▶ _Work to be completed_:
Pull each line containing "十二星座週運勢" from the data.
### Data provided
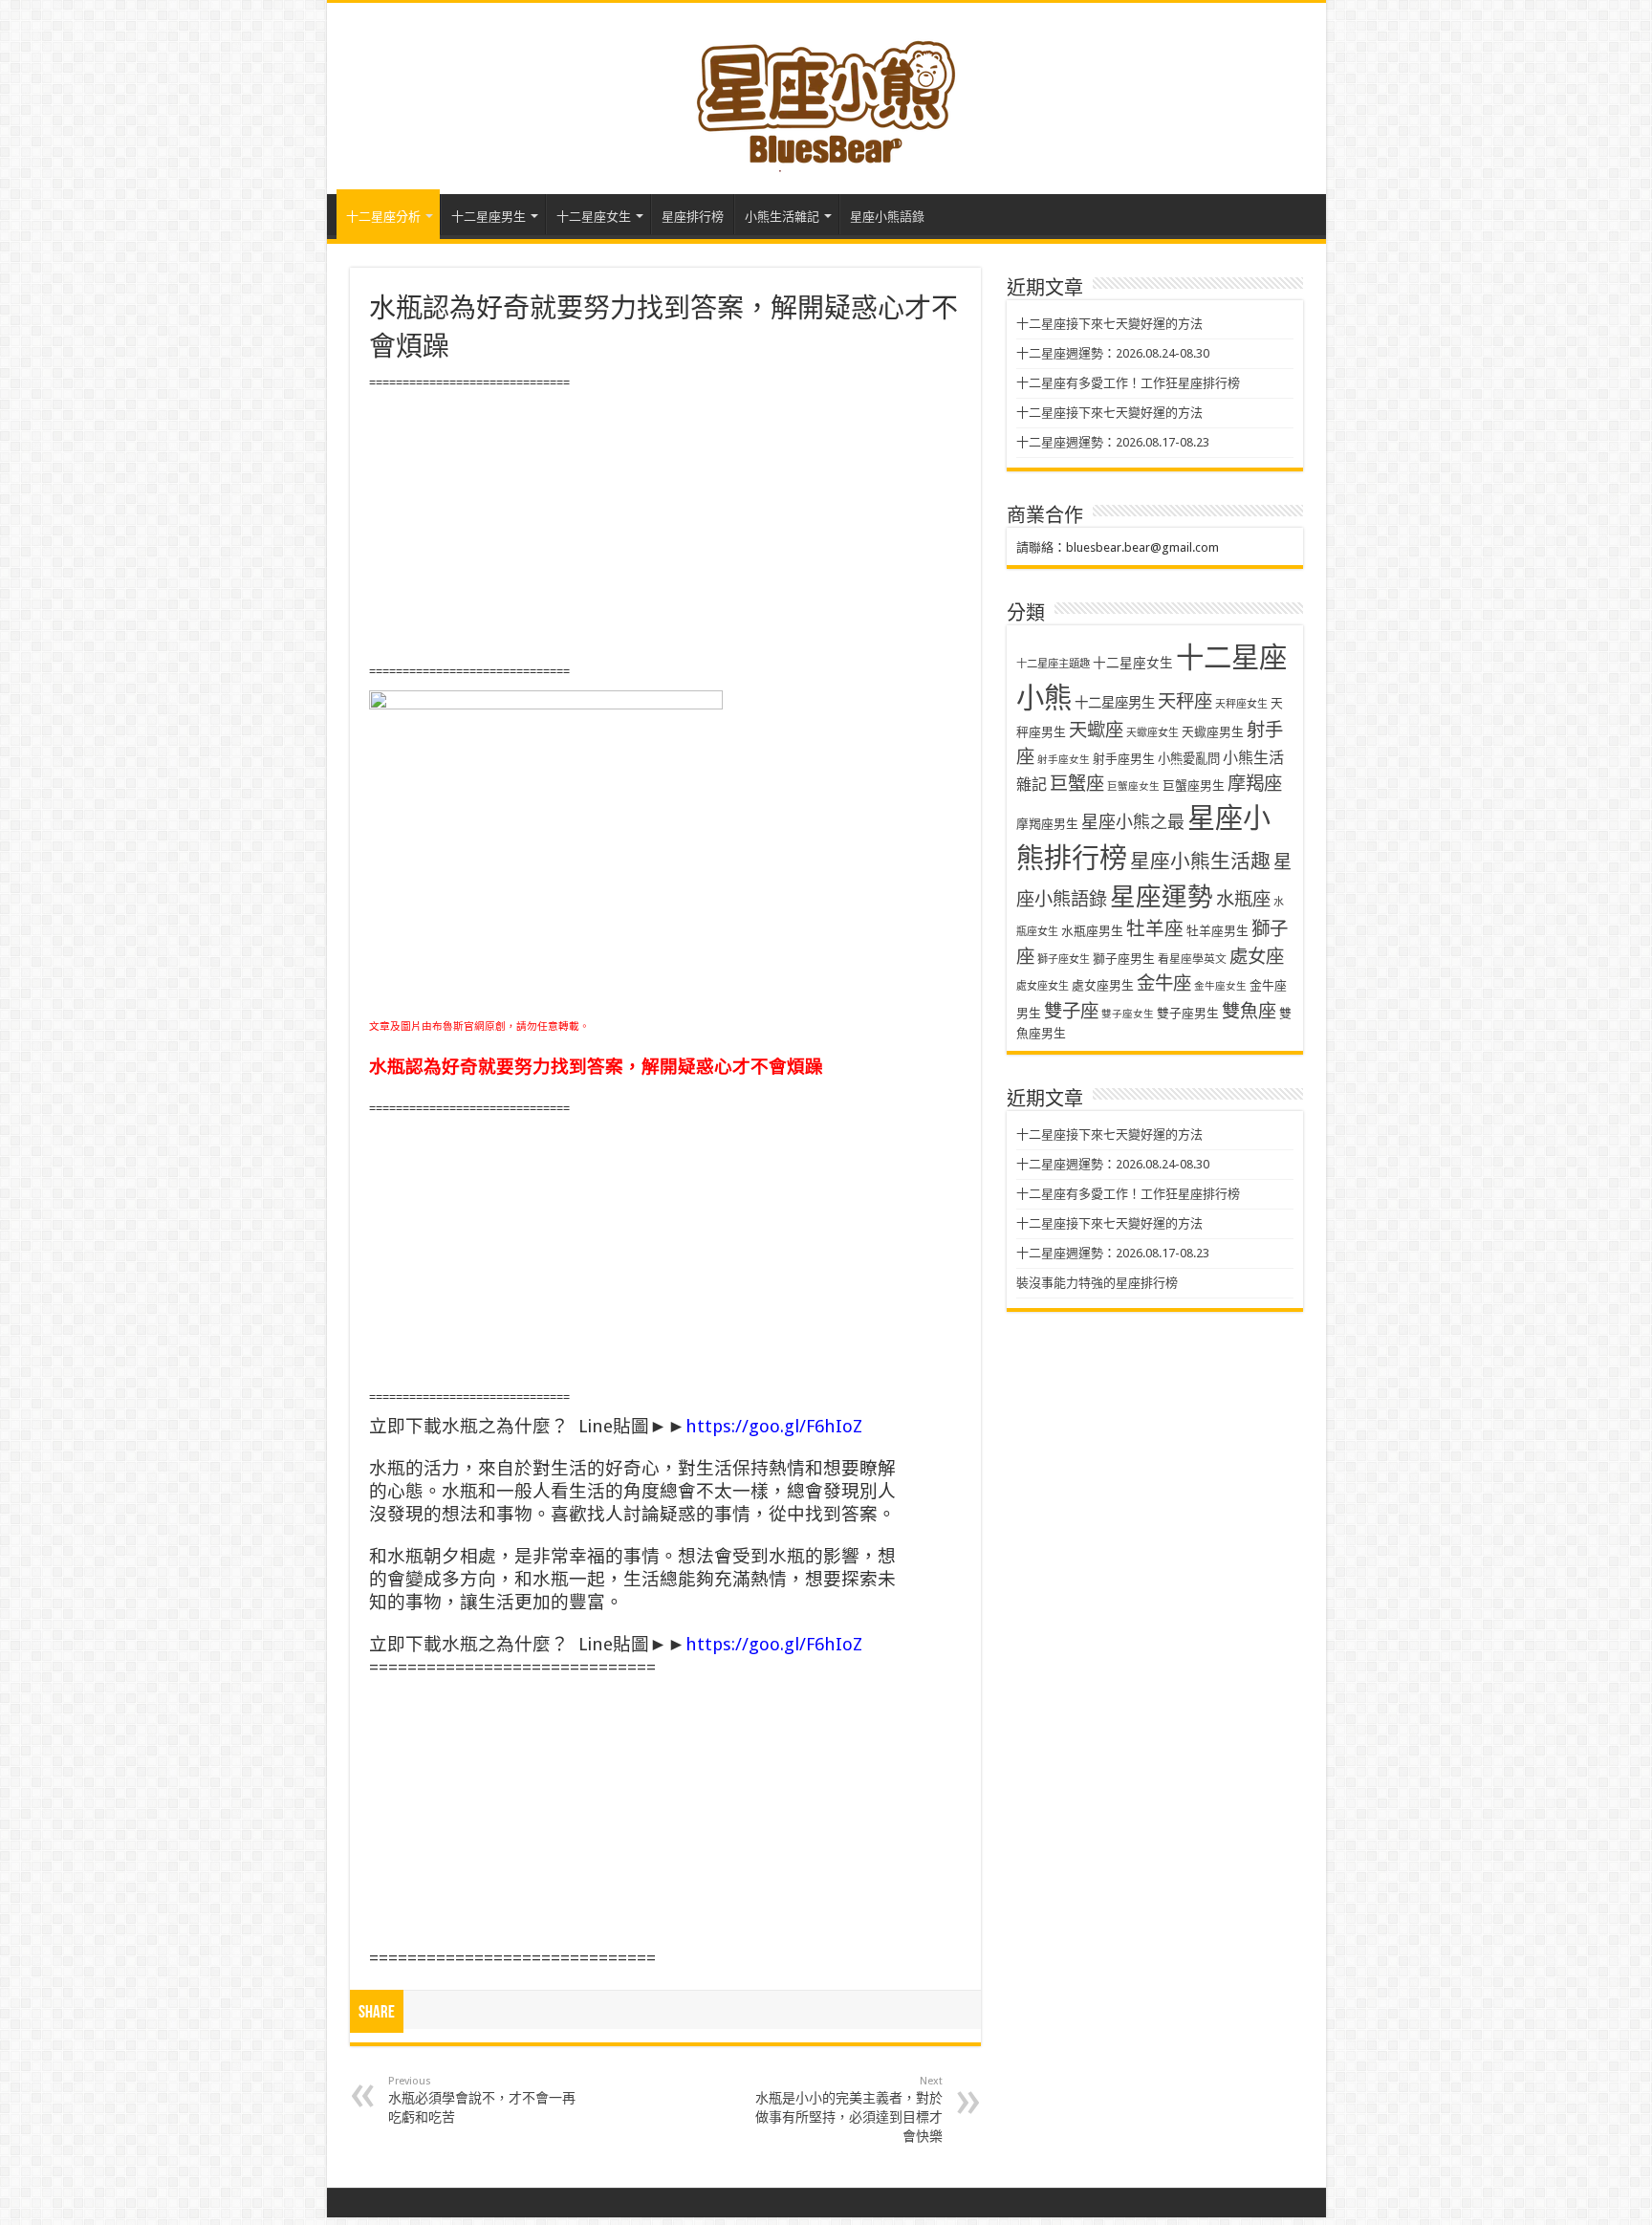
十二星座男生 (488, 216)
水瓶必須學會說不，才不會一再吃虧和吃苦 (482, 2100)
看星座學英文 (1192, 959)
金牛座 (1164, 983)
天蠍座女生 (1152, 733)
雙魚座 (1249, 1011)
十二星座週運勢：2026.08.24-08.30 (1112, 353)
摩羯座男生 (1047, 824)
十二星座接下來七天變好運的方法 (1109, 323)
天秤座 (1185, 701)
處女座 (1256, 957)
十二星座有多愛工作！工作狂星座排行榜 (1128, 383)
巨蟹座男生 (1194, 785)
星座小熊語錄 (887, 216)
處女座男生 (1103, 985)
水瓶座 (1243, 899)
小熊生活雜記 (782, 216)
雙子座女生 (1127, 1014)
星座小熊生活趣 (1200, 861)
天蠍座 (1096, 730)
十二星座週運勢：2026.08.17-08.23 (1112, 442)
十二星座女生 (593, 216)
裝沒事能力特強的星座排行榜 (1097, 1283)
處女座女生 (1042, 986)
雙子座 (1071, 1011)
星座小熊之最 (1133, 822)
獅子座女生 (1063, 959)
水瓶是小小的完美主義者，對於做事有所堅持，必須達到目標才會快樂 (849, 2109)
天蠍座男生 (1213, 732)
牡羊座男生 (1217, 931)
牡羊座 (1155, 929)
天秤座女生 (1241, 704)
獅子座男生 (1124, 958)
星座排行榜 (693, 216)
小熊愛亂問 (1189, 759)
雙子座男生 (1188, 1013)
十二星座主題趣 (1053, 663)
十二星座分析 (383, 216)
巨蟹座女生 (1133, 786)
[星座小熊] (826, 95)
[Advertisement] (665, 528)
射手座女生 (1063, 759)
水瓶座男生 (1092, 931)
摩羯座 (1255, 784)
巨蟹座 (1077, 784)
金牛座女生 (1220, 986)
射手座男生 (1124, 759)
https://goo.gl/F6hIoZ (773, 1426)
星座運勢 (1161, 896)
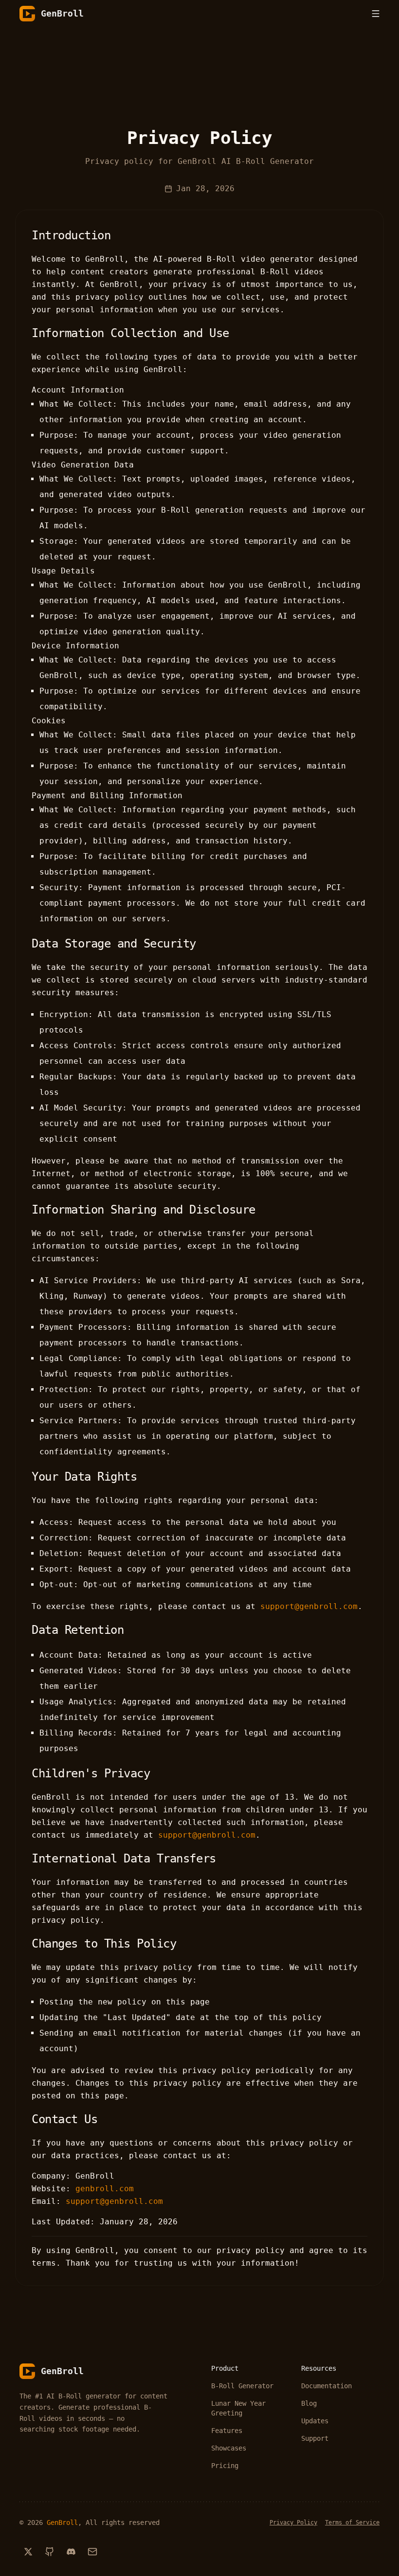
######
▶ _Written answer_:
十二星座週運勢：2026.08.24-08.30 (1112, 353)
十二星座週運勢：2026.08.17-08.23 (1112, 442)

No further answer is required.